The same thing happens with my_predict
.
Anyway, this should work for you:
linear_model <- function(x) lm(Education ~ TIME, x)
m <- lapply(split(table2,table2$LOCATION),linear_model)
new_df <- data.frame(TIME=c(2019))
my_predict <- function(x) predict(x,new_df)
sapply(m,my_predict)
ANSWER TO THE EDIT
There are probably more efficient ways of looping the prediction, but here is my approach:
pred_data <- list()
for (i in 3:6){
linear_model <- function(x) lm(x[,i] ~ TIME, x)
m <- lapply(split(tableLinR,tableLinR$LOCATION),linear_model)
new_df <- data.frame(TIME=c(2020, 2021), row.names = c("2020", "2021"))
my_predict <- function(x) predict(x,new_df)
pred_data[[colnames(tableLinR)[i]]] <- sapply(m,my_predict)
}
pred_data <- melt(pred_data)

- Exercise set -
A. Decide whether each statement below agrees with the forum answer, and answer yes or no for each, quoting the deciding words of the forum answer: (i) The loop runs over columns 3 through 6. (ii) In the edited version, predictions are made for the year 2019. (iii) The last step applies melt to pred_data.
B. Reproduce the forum answer word for word, from "new_df <- data.frame(TIME=c(2019))" down to "lm(x[,i] ~ TIME, x)".
C. Answer these questions from the forum answer, one per line: (i) Which variable is the response in the first linear model? (ii) Which column is the table split by? (iii) Which function is used to apply my_predict to m in the first version?

- Raw data -
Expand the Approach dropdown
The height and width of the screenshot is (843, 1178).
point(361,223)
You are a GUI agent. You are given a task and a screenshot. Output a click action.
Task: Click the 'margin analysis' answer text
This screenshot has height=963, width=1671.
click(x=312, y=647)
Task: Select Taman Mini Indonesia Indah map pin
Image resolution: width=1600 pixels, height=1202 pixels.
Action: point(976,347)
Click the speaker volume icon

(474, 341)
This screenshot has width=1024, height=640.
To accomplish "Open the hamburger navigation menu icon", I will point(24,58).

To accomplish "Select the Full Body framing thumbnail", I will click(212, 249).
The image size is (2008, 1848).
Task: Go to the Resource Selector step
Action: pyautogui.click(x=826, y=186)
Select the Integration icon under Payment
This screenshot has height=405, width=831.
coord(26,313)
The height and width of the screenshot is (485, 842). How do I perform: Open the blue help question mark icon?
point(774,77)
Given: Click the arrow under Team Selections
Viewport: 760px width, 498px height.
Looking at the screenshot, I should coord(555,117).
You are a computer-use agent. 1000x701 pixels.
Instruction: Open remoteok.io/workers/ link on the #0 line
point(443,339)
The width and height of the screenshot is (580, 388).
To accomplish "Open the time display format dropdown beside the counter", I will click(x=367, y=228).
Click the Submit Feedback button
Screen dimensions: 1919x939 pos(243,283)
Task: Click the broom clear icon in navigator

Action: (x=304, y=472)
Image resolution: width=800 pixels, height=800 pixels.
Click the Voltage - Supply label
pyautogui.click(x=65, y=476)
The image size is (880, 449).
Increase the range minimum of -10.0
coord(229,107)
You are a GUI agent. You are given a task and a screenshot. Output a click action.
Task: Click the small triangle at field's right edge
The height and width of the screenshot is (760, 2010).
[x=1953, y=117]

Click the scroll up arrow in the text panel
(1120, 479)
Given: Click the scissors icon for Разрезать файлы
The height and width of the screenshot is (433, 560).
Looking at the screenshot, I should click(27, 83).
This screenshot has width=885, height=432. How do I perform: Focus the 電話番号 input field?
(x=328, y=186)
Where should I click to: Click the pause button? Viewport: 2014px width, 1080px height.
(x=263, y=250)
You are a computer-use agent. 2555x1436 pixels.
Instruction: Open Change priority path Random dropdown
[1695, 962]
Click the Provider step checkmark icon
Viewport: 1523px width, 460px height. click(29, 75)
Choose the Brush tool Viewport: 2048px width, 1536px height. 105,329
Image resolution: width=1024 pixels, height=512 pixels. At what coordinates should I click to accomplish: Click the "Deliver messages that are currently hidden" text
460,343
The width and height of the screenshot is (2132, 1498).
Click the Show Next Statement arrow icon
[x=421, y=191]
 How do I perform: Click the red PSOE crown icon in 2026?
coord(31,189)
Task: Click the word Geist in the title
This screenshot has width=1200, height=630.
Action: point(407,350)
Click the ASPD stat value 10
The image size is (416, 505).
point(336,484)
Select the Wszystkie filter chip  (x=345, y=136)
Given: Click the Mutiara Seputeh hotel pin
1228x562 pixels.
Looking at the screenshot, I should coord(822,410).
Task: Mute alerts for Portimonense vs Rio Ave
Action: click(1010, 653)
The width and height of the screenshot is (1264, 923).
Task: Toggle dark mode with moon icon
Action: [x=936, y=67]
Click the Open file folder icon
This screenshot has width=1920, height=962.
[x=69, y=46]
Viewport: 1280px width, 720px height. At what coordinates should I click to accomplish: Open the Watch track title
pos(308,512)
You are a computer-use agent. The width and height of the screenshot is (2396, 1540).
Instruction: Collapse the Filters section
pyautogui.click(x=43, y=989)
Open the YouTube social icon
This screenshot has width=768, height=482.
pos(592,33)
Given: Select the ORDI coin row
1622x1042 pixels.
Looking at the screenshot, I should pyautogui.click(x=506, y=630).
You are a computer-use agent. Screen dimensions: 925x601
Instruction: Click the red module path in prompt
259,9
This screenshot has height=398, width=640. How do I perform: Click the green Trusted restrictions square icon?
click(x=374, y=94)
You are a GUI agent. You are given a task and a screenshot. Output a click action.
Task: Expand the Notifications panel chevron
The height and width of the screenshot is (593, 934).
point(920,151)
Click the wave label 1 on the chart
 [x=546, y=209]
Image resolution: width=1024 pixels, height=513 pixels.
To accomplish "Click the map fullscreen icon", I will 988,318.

- Responses -
A.
(i) Yes: "for (i in 3:6){"
(ii) No: "TIME=c(2020, 2021)"
(iii) Yes: "pred_data <- melt(pred_data)"

B.
new_df <- data.frame(TIME=c(2019))
my_predict <- function(x) predict(x,new_df)
sapply(m,my_predict)
ANSWER TO THE EDIT
There are probably more efficient ways of looping the prediction, but here is my approach:
pred_data <- list()
for (i in 3:6){
linear_model <- function(x) lm(x[,i] ~ TIME, x)

C.
(i) Education
(ii) LOCATION
(iii) sapply